On 20 Oct. 1928, Wien Alaska Airways, Inc. was incorporated with Noel as president, Ralph as vice-president, and Miners and Merchants Bank president Granville (Grant) R. Jackson as secretary.  The new company built a hangar at Weeks Field and promptly ordered a Hamilton Metalplane.

Noel taught Ralph how to fly in 1924. Ralph was killed on October 12, 1930, while flying a diesel-powered Bellanca Bush plane with Fr. Philip Dolen, Superior general of Alaskan Catholic missions, and Fr. William Walsh, a diocesan priest from Oakland, California, on board.
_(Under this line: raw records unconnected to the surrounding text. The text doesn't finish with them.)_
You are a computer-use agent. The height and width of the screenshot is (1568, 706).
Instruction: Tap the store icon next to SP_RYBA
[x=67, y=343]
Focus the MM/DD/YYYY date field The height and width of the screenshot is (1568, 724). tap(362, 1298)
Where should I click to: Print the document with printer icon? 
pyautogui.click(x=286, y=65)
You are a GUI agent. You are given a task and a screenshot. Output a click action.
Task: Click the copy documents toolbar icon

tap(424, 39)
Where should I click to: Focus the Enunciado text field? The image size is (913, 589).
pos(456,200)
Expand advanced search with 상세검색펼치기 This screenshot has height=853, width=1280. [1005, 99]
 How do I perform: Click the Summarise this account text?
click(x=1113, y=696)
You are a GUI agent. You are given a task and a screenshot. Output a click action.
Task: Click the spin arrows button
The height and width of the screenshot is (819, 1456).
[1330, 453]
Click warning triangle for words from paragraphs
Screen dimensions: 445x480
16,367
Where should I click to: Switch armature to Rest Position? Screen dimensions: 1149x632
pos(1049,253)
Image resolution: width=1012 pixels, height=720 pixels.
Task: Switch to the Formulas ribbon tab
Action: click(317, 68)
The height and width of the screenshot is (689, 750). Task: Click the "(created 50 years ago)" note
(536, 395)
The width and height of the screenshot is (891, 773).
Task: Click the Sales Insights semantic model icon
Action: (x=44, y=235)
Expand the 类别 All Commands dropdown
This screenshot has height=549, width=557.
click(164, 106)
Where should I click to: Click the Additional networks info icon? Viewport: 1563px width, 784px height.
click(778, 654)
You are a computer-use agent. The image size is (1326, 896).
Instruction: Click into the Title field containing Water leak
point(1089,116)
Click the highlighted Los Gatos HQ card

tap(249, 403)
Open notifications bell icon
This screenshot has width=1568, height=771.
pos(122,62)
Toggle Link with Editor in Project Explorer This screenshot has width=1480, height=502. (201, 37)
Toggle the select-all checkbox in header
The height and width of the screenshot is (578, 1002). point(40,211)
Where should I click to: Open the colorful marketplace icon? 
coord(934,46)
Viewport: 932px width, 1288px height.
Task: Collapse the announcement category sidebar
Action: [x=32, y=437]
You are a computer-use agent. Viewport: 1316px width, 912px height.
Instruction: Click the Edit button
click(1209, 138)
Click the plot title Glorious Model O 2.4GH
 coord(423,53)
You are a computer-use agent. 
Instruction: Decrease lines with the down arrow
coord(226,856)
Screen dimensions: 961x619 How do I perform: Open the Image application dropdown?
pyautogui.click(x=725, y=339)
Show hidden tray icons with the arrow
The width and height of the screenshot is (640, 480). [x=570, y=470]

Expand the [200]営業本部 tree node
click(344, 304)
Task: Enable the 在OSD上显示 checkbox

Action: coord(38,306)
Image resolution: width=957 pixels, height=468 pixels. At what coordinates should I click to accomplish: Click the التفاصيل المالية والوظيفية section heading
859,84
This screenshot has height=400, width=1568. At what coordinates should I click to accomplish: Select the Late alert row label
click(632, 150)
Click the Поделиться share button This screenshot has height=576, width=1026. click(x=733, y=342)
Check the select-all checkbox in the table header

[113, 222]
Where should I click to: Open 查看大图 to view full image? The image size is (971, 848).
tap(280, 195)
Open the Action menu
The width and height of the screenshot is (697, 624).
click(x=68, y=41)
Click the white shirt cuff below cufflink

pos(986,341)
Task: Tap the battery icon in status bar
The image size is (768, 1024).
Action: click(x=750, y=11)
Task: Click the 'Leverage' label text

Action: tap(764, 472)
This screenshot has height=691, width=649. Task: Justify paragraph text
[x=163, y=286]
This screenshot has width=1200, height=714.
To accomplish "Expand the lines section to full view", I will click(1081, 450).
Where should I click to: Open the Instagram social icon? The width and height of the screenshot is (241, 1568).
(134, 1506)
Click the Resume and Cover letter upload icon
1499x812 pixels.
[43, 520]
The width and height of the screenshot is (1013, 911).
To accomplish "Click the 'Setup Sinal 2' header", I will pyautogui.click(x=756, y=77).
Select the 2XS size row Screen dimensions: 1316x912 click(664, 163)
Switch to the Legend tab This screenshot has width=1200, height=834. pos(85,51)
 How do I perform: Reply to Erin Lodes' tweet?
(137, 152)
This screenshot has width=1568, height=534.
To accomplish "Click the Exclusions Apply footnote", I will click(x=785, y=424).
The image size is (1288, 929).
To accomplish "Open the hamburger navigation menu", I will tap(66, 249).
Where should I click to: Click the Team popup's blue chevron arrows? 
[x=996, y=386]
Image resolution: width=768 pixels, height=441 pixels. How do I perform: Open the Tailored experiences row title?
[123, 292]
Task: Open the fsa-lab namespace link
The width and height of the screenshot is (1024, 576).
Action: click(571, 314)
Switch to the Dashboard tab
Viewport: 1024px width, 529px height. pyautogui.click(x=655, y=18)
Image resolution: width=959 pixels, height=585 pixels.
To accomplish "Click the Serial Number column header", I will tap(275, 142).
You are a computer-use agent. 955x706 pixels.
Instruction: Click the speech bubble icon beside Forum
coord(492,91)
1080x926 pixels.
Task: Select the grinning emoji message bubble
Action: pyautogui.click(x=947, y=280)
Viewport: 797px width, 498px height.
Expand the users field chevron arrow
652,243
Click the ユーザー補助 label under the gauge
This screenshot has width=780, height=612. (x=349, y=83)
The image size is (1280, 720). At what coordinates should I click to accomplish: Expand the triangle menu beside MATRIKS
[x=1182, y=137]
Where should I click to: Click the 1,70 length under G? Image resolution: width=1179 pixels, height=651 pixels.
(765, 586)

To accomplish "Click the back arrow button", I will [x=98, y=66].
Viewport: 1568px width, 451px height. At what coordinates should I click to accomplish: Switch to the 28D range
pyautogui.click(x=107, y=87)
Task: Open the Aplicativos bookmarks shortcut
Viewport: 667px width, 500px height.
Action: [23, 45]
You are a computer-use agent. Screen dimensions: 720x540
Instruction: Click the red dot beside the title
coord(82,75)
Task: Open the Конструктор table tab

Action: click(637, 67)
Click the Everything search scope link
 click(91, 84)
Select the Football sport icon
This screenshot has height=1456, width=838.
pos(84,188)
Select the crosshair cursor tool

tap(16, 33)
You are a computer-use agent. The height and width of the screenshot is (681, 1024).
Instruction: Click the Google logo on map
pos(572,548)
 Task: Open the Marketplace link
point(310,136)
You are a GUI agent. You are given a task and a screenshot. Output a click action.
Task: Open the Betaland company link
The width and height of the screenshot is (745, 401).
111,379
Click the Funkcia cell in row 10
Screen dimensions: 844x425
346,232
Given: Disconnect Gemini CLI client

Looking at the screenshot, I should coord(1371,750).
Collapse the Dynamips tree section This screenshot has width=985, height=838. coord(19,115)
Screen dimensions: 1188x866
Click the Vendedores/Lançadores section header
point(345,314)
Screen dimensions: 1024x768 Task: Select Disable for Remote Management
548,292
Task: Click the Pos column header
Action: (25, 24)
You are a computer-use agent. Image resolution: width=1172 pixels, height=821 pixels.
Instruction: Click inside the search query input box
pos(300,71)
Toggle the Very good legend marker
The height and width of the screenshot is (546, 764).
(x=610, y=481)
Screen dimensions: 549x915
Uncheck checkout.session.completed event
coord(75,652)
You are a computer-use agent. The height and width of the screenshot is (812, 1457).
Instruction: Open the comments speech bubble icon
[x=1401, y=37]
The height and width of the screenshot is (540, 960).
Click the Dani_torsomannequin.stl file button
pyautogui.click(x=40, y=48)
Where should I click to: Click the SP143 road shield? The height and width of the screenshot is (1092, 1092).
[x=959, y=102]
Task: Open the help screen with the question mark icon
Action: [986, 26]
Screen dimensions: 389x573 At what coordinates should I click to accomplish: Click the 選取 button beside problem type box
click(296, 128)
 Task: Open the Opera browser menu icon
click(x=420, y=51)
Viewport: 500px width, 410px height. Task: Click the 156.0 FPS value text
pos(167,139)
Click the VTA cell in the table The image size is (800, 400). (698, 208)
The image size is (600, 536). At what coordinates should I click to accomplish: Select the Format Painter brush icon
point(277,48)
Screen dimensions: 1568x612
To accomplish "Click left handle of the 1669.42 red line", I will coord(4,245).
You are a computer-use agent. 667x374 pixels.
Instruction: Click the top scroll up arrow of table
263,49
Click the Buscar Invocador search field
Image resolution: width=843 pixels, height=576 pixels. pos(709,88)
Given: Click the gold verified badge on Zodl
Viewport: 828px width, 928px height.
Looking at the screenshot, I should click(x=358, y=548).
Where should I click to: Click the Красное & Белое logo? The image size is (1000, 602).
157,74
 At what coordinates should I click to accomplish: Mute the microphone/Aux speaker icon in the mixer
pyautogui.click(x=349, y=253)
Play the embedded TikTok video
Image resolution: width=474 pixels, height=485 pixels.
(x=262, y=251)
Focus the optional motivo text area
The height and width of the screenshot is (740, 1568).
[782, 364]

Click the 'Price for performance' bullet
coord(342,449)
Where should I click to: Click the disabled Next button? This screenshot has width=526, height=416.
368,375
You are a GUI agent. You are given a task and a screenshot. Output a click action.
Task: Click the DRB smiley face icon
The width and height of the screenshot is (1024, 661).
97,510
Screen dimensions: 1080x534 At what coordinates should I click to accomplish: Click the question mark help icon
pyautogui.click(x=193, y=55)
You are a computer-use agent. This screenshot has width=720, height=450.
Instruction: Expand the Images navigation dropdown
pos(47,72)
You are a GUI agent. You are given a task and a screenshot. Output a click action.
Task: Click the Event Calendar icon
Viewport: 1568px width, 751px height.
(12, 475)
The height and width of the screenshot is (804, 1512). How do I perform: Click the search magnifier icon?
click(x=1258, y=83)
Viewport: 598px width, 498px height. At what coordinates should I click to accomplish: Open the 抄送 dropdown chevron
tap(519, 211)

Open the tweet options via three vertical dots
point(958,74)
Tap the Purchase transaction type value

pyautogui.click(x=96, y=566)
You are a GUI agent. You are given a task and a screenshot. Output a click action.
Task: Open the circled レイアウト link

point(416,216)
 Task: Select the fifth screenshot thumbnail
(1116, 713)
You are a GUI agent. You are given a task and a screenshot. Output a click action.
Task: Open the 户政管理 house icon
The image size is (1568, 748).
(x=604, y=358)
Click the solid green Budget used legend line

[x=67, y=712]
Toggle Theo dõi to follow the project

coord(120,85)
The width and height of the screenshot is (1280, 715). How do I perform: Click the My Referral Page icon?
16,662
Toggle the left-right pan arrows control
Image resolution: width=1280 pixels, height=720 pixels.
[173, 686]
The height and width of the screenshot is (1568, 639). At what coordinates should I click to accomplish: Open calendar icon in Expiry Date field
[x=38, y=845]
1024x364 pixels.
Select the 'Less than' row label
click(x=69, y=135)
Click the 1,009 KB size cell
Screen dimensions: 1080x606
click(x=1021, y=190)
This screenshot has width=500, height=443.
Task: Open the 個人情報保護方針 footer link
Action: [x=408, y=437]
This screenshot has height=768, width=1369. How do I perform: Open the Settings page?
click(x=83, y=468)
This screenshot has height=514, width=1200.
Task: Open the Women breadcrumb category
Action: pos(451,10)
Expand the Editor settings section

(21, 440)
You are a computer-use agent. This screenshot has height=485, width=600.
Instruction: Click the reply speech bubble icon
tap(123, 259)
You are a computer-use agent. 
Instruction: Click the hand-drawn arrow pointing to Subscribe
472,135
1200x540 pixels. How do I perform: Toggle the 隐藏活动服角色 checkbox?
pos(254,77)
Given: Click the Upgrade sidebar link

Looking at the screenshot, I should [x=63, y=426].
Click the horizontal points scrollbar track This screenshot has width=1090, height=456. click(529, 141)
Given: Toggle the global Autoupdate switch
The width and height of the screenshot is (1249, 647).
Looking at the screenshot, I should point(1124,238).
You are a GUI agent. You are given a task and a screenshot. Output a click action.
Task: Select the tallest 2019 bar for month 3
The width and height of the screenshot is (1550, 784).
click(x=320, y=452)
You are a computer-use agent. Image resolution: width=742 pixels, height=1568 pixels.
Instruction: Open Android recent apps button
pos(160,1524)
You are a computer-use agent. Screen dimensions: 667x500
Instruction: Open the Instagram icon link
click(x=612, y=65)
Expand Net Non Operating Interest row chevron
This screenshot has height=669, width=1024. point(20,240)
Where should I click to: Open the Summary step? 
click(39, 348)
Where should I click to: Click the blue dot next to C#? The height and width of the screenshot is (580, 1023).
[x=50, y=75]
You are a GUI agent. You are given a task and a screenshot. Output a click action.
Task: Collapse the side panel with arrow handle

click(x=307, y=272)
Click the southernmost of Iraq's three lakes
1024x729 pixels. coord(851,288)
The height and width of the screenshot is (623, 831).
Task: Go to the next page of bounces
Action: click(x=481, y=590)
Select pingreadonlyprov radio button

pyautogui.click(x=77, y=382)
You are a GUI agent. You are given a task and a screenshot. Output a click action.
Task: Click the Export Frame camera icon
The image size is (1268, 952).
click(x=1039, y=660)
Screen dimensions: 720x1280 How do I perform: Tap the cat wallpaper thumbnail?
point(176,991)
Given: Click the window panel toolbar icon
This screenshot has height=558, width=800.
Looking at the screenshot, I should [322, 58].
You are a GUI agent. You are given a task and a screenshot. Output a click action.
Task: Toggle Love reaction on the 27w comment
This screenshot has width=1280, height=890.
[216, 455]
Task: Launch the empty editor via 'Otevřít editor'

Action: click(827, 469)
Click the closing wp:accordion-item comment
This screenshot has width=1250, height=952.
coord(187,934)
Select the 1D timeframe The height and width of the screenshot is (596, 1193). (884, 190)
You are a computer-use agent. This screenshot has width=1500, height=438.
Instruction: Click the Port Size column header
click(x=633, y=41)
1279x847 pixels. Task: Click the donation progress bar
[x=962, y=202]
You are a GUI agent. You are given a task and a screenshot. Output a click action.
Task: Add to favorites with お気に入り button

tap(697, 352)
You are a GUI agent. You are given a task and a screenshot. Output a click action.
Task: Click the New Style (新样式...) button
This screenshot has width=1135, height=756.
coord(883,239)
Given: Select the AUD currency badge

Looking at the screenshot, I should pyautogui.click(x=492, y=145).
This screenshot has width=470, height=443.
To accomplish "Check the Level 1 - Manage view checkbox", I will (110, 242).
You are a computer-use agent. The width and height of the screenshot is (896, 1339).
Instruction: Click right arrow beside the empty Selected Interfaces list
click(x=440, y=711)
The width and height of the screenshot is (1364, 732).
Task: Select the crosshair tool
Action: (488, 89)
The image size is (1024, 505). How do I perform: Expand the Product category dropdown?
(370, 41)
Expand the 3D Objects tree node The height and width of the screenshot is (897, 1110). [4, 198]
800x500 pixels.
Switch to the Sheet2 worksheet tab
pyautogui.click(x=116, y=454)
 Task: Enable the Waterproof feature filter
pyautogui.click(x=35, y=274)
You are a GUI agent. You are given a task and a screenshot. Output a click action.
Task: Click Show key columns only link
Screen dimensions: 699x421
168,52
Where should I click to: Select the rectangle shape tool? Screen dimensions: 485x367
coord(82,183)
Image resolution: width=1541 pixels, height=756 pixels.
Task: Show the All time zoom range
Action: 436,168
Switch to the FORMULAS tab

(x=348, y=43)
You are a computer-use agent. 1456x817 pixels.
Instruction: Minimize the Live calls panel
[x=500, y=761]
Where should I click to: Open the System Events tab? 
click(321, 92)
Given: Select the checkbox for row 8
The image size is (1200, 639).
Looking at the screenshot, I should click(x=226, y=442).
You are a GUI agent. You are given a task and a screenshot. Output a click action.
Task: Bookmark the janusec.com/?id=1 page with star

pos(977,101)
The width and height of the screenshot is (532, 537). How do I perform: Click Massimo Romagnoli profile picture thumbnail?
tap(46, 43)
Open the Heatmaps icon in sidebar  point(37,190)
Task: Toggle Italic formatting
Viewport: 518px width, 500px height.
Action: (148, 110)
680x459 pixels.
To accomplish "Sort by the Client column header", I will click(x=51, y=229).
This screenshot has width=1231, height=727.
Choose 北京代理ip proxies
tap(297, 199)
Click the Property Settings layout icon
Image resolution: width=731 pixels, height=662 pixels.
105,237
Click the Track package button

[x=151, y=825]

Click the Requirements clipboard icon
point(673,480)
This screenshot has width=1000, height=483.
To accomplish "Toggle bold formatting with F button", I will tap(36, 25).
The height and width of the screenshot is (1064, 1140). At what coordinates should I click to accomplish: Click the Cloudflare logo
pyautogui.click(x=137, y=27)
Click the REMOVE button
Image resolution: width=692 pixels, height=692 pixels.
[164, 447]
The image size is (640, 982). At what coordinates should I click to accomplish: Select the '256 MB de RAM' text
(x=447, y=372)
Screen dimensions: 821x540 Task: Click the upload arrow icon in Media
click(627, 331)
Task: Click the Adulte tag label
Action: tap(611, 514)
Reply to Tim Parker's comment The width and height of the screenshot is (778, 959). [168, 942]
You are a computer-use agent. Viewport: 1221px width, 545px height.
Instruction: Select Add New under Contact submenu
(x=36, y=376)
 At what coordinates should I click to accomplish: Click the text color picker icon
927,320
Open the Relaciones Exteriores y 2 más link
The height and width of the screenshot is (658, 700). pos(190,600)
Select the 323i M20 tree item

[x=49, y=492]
In 1929, Noel, Ralph and Grant Jackson sold Wien Alaska Airways to Avco.  Noel's company plus Anchorage Air Transport and Bennett-Rodebaugh Company were merged into a new company called Alaskan Airways Inc.  Noel flew for Alaskan Airways from Feb. 1931 until Jan. 1932.  In Aug. 1932, once his non-compete clause ended, Noel restarted Wien Airways of Alaska, Inc.  Northern Air Transport of Nome merged with Wien in 1936.  In 1936, Wien had the first air-to-ground radio links in Alaska, and by 1937, Noel had 3 other pilots flying Wien's 8 aircraft, and 3 other mechanics worked with Sigurd Wien, his brother, while 3 people administered their offices in Fairbanks and Nome.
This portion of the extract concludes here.